Lesson 5 - recommender system vs. machine learning model

(Giorgio) #1

Is there a theoretical reason for why we should have better chances at correctly imputing missing values for some (user_id, movie_id) combinations with matrix factorization and similar techniques vs. just building a regression model with ratings as target and (user_id, movie_id, other_features) as right hand side variables?

The regression-based approach would unlock the opportunity of using as regressors explicitly (user’s age, income, etc., movie genre, budget, etc.) and implicitly (user and movie embeddings). I guess that would be awkward to do in the context of matrix factorization.

(James Leslie) #2

@gballardin We cannot use user_id, movie_id as inputs to a regression model, as a higher ID does not necessarily correspond to more user-ness or anything like that. Linear regression assumes a continuous relationship between the predictors and target, so as we increase the value of one predictor, then it has a predictable impact on the target. This is not possible when our predictor variables are IDs which have no ordinality. Using the embedding layer allows us to represent each user as a vector of latent factors which capture their viewing tendencies.

(Giorgio) #3

Correct, I was suggesting to use user_id and movie_id embeddings as regressors and not the ids themselves. We’re on the same page on that.

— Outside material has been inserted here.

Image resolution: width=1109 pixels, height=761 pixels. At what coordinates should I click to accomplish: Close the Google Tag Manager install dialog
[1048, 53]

I hinted at using regression, and not specifically linear regression, which still has the ability to model non-linear discontinuities. Think of using a tree-based regression, for example.

(James Leslie) #4

Ok cool, I’m with you. But how would we learn those embeddings if not using a NN?

(Giorgio) #5

You would in fact use a NN to calculated the embeddings in the first step. As a second step you’d use your ML algo of choice to predict ratings, with embeddings from the first step as features. That is the approach I am suggesting in alternative to matrix factorization.